Startups are no longer the little brothers of big corporations. They’re not only competing, but in some cases, they’re winning the battle for market share. Many are following the lean startup model, which incorporates a “work smarter, not harder” mentality to eliminate bureaucratic headaches and constantly improve.

Just like agile startups, insurance agencies must constantly learn and iterate to improve their base products. Becoming a lean organization begins with addressing inefficiencies and ensuring that constant improvement is the status quo.

These four strategies can help agencies stay lean and keep improving:

Build a culture of introspection

Inertia is one of the most challenging barriers to process innovation. If you don’t regularly take a step back and examine whether a process is necessary or optimized, you run the risk of continuing to do what you do because that’s how you’ve always done it. Benefits are too important to people to keep things stagnant, so if something doesn’t work, change it. Never get attached to a sunk cost.

Automate inefficiencies and manual processes

Paper-based businesses should not exist in 2016. Agencies must find ways to cut the paper out of their workflows and bring their records and communications into the digital age. Not only does automation make processes faster and less labor-intensive, it also makes everything more accurate — and that’s a big deal in benefits.

Any job that doesn’t require brainpower should be automated, as we discussed in part one of this series. Systematic tasks like prospect emails, employee communications, customer service requests and technology implementation are all opportunities for automation. If you have to hire someone new to service every group you bring on, you’re missing out on an opportunity to dedicate resources to more important things.

Optimize your people potential

Startups often rely on agility to compete, and whether a brokerage is big or small, it has to cut through red tape. The best way to do so is to keep people motivated, engaged, aligned with the company mission and accountable. The first step is making sure that you have the right people dedicated to the right jobs.

Lean companies get ahead by remaining open to change and optimizing processes and schedules for the people performing them. By remaining introspective and measuring time spent versus the ROI of every activity in the business, brokers keep their agencies agile without getting attached to inefficient processes and sunk costs.

Any job that requires discretion and intelligence is best left to a person. Assuming that humans have nearly unlimited potential, there is always a way to optimize someone's workflow and increase their value to the company.

Customer insights over intuition

One of the biggest insights to come from the lean startup methodology was the concept of the minimally viable product (MVP) paired with a cycle of iteration. Lean startups understand that as an organization building something, you don’t always intuitively know the best way to solve your customer’s problems, because you don’t live their problems every day. Instead of investing time and resources up front to build something “perfect,” agile companies build a minimally viable product — a product that will solve a customer’s basic problems — and then innovate and iterate based on customer feedback until they create something people love. Gathering customer insights rather than acting on intuition is critical to this process.
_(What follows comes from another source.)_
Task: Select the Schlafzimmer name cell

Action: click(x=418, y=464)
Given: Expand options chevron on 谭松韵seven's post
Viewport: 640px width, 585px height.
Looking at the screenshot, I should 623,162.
Brokers must provide HR tools that give employees the power to fix issues on their own. No one has time to make phone calls and wait two business days to get an answer on a benefits question. Brokers need to spend their time bringing in new business, negotiating better products for their groups, and recruiting and retaining top talent. Better systems have higher upfront costs, but the opportunity costs of wasting time in outdated processes are much higher.

The most competitive benefits advisors learn from the most innovative startups of our time: the ones that have always been lean and work hard to continually get even leaner. You can weave lean practices into your consultancy services and enable the companies you work with to get lean as well. Be introspective, go paperless, optimize your people, and value your customers’ insights so you can spend more time growing your business.